中二病みたいな恋だった

 その名の通りに流れ星のごとく現れた神田流星先生は、たった一言の挨拶でここにいるすべての女子のハートを奪った。

 その時、あたしには直感が舞い降りたっていうか、神田先生をただひと目見ただけで、「この人はあたしにとって運命の人になるんだ」って確信した。

「はい、先生。質問、質問で~す!」
「おい、まだ授業は始まってねえだろうよ」

 手を上げるあたしに、男子の細井がツッコんで笑いが起きる。でも、こうやって目立つぐらいしておかなくちゃアピールなんてできっこない。悪名は無名に勝るとか言うし。

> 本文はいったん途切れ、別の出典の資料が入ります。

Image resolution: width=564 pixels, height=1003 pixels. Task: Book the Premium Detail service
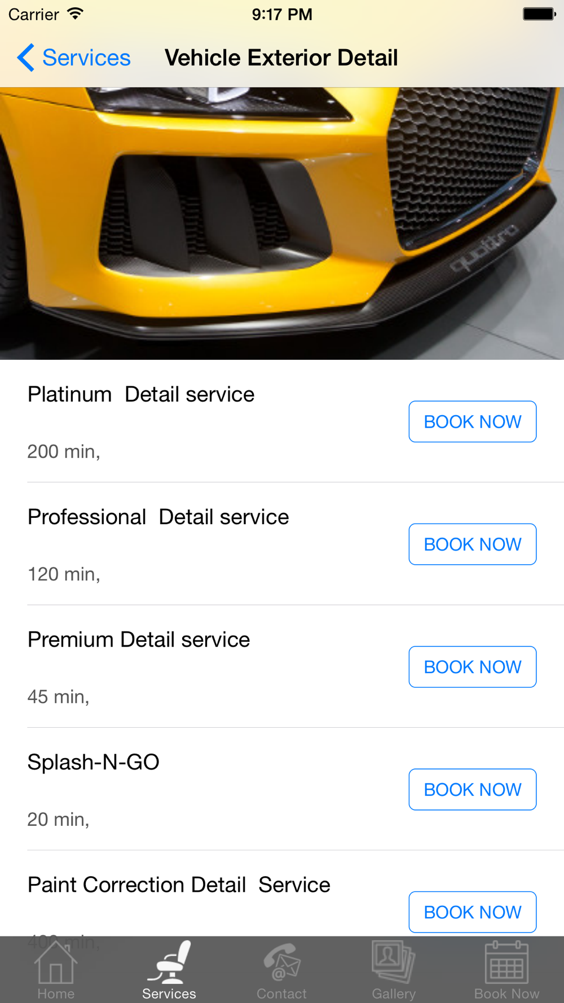point(472,667)
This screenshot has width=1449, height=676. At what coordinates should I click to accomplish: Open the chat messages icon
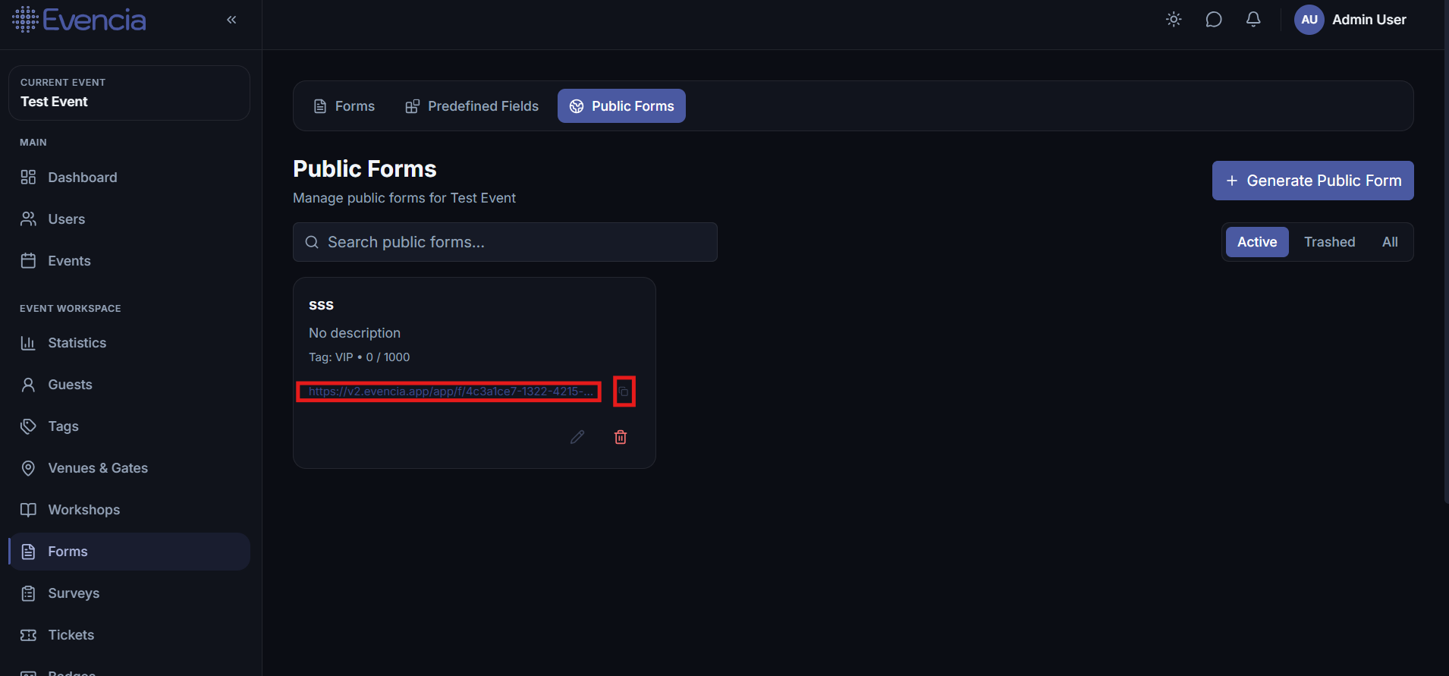[x=1214, y=20]
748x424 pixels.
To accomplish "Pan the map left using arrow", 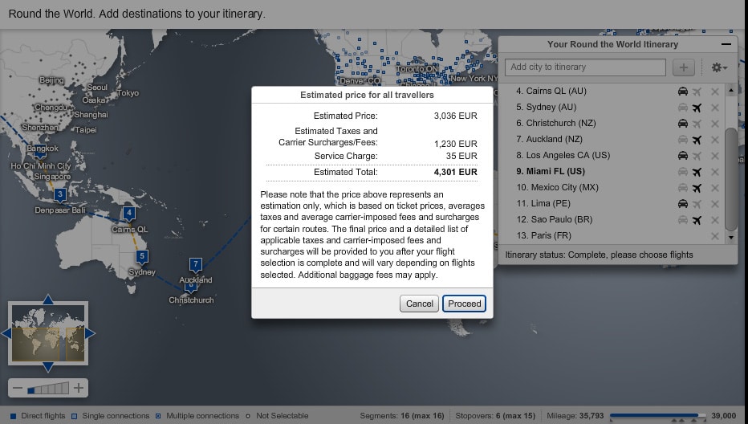I will click(6, 333).
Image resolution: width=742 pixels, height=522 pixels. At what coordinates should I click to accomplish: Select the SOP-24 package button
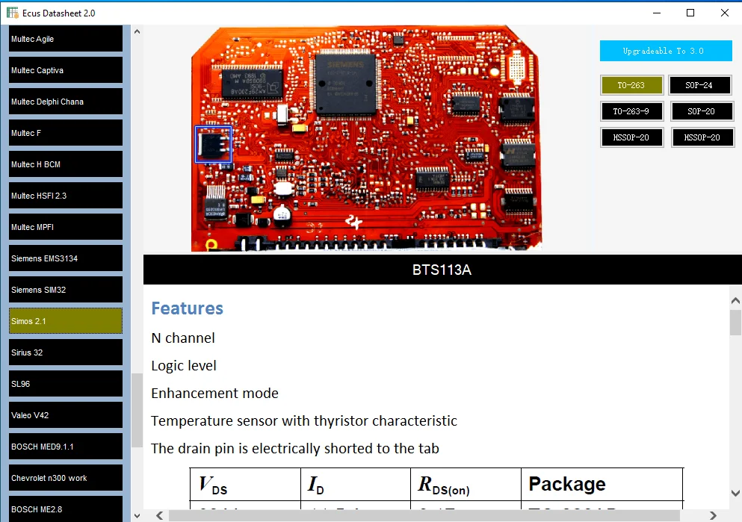(x=699, y=85)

 そんなあたしに気分を害することもなく、神田先生はちょっとはにかみながらあたしを指さす。

「はい、じゃあ、君は……」
「美浜詩帆。14歳で血液型はB型。趣味は歌うこととゲームとカラオケです」
「お前2回歌ってるぞ」

 細井がまたツッコミを入れるとクラスに笑いが起きる。ちょっと、さっきからうるさいな。これから神田先生にアピールしなくちゃいけないのに。

 だけど、せっかく神田先生とお近付きになるチャンスなので、いちいち気を取られている場合でもない。

「あの、先生は、付き合っている人はいるんですか?」

 クラスに失笑が起きる。まあ、たしかに初対面で手を挙げて訊くような質問じゃないかもしれないけどさ。でも、こういうのを最初に訊いておくっていうのは大事だと思うよ?

 先生はほんのり赤くなりながら質問に答える。

「うん、まあ今のところはいないかな」
「えっ、それじゃああたしが先生の彼女に立候補してもいいですか?」
「いいわけねえだろ、アホ」

 今度はノムセンがきつめのツッコミを入れる。あたしとしては非常に不本意だけど、生徒たちは爆笑だった。ノムセン、気持ちは分からんでもないけどさ、その答えは神田先生本人から欲しかったよ。

「まったく、美浜は新学期からしょうがねえな。就任初日で緊張している教師に速攻で爆弾を落としてるんじゃねえよ、まったく」
「爆弾じゃないですぅ~。少しでも早くあたしを憶えてもらいたかっただけですぅ~」
「今の時代はな、何かあればすぐにコンプラだって騒がれるんだ。不穏な種を撒くなよ、おい」

 ノムセンの言葉には、半分本気の響きがあった。

「まあ、神田先生。あたしはいつだって空いてるからね」

 ノムセンから「やかましいわ」と言われた後に、神田先生は自己紹介に戻る。

「えっと、私の担当する教科は国語と英語ですので、未熟ながらも楽しく学べる授業が出来ればと思います。よろしく」
「はい拍手」

 ノムセンが間髪入れずに手を叩くと、みんながそれに倣う。きっとあたしがこれ以上割って入れないようにするためだろう。

 拍手で迎えられる先生は少しだけ赤くなって照れ臭そうだった。この人は結構な恥ずかしがり屋なのかな。かわいいな。

 さて、あたしとしてはちょっとネタ要員化した気がしないでもないけど、自分の存在をアピールすることはできた。きっと先生が最初に憶えた生徒の名前は美浜詩帆になったはず。それだけでも十分な成果だった。

 あちこちから女子の羨望めいた視線が注がれていく。競争は激しそうだ。誰が神田先生のハートを射止めるか、それが問題だ。きっと他の女子も同じことを考えながら拍手をしているに違いない。

 素直にみんなと拍手をしながら思った。

 もう、しばらくは国語と英語の授業だけでいいやと。